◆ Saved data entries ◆
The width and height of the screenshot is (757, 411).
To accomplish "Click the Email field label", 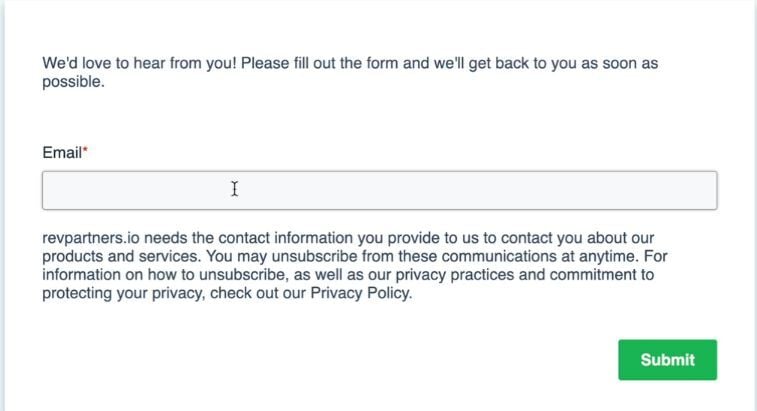I will tap(62, 153).
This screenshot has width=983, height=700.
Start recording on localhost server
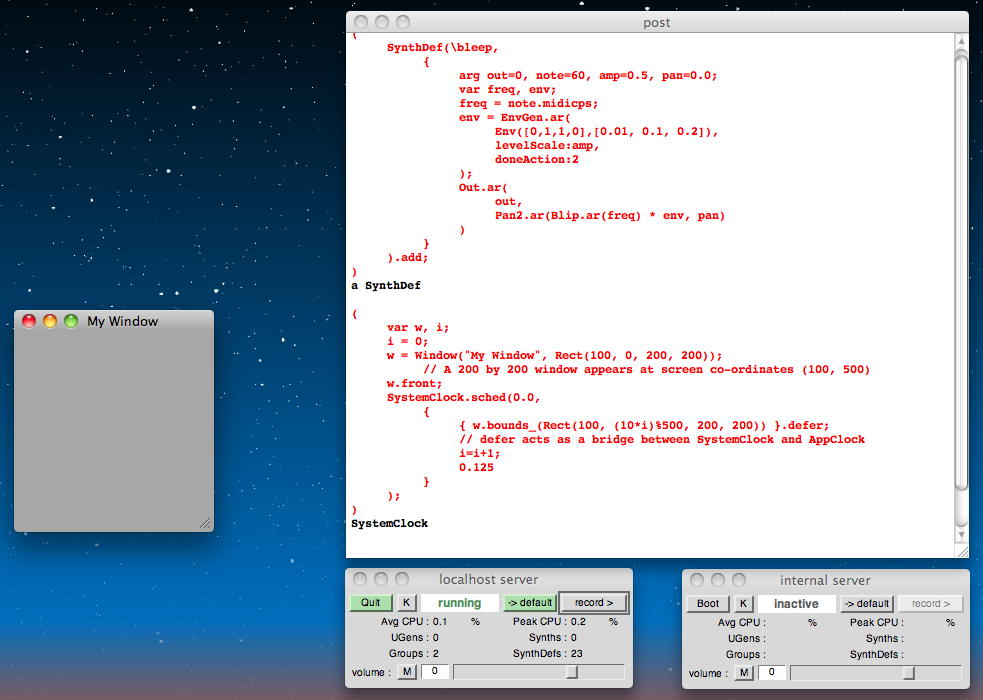tap(593, 603)
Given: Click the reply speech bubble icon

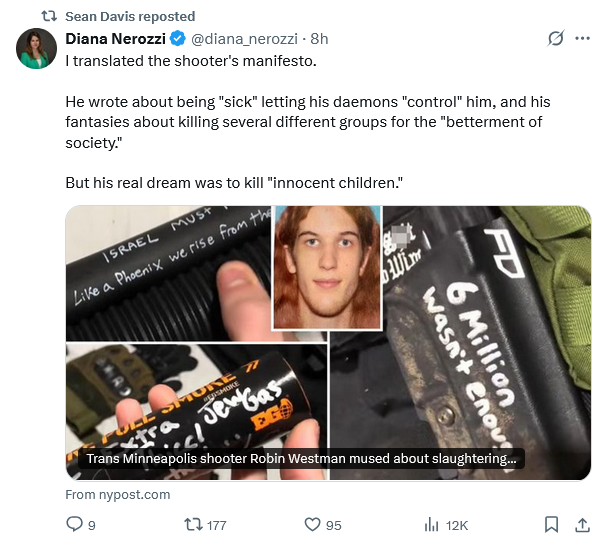Looking at the screenshot, I should click(75, 524).
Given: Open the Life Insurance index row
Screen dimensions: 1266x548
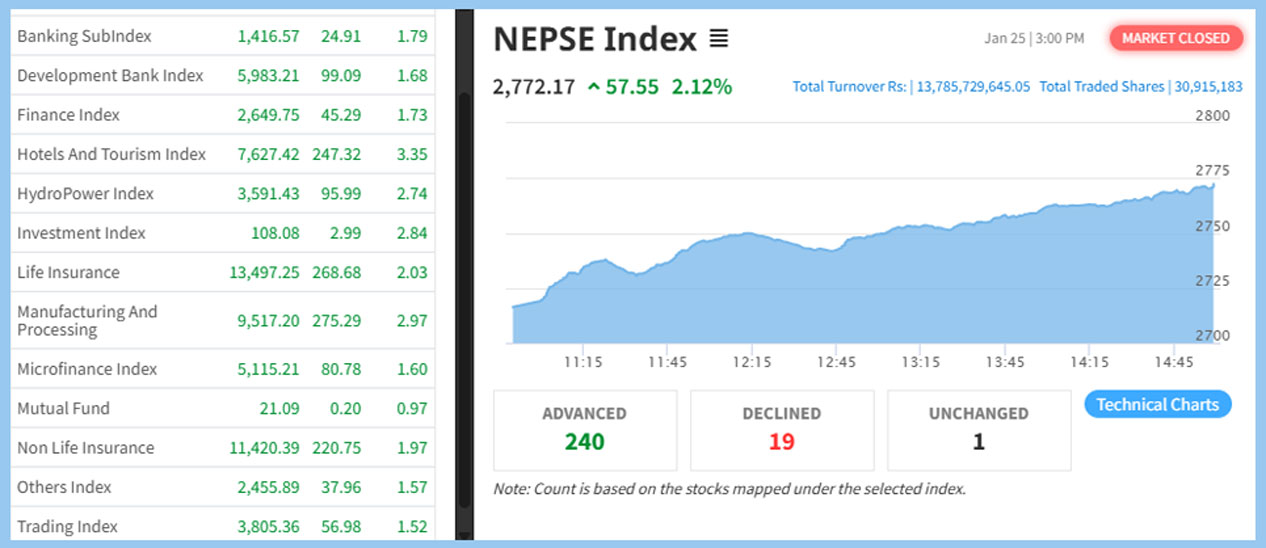Looking at the screenshot, I should tap(68, 272).
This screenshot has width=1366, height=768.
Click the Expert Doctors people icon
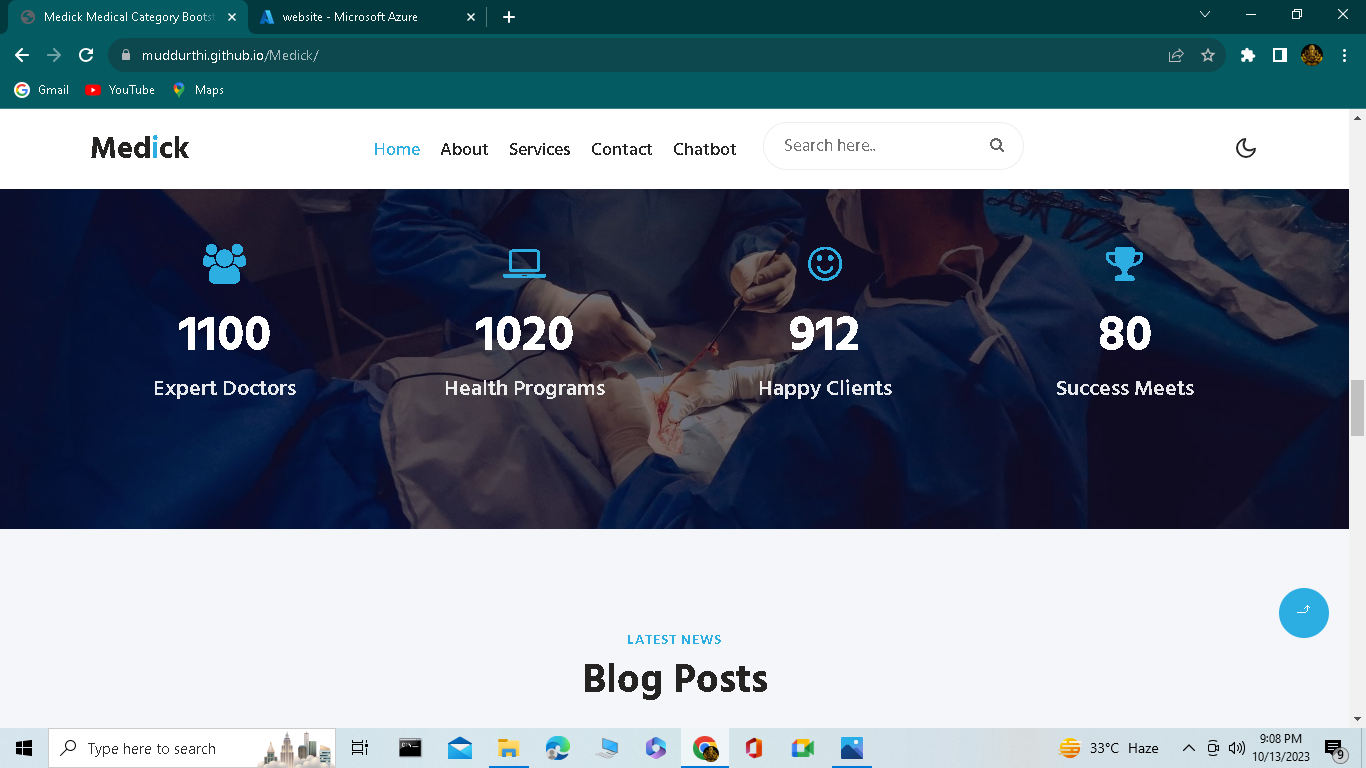coord(224,263)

◆ ACTIVITY ◆
Gather from the data above every line with the string "height".

◆ EXERCISE OUTPUT ◆
The width and height of the screenshot is (757, 411).
This screenshot has width=983, height=700.
This screenshot has width=1366, height=768.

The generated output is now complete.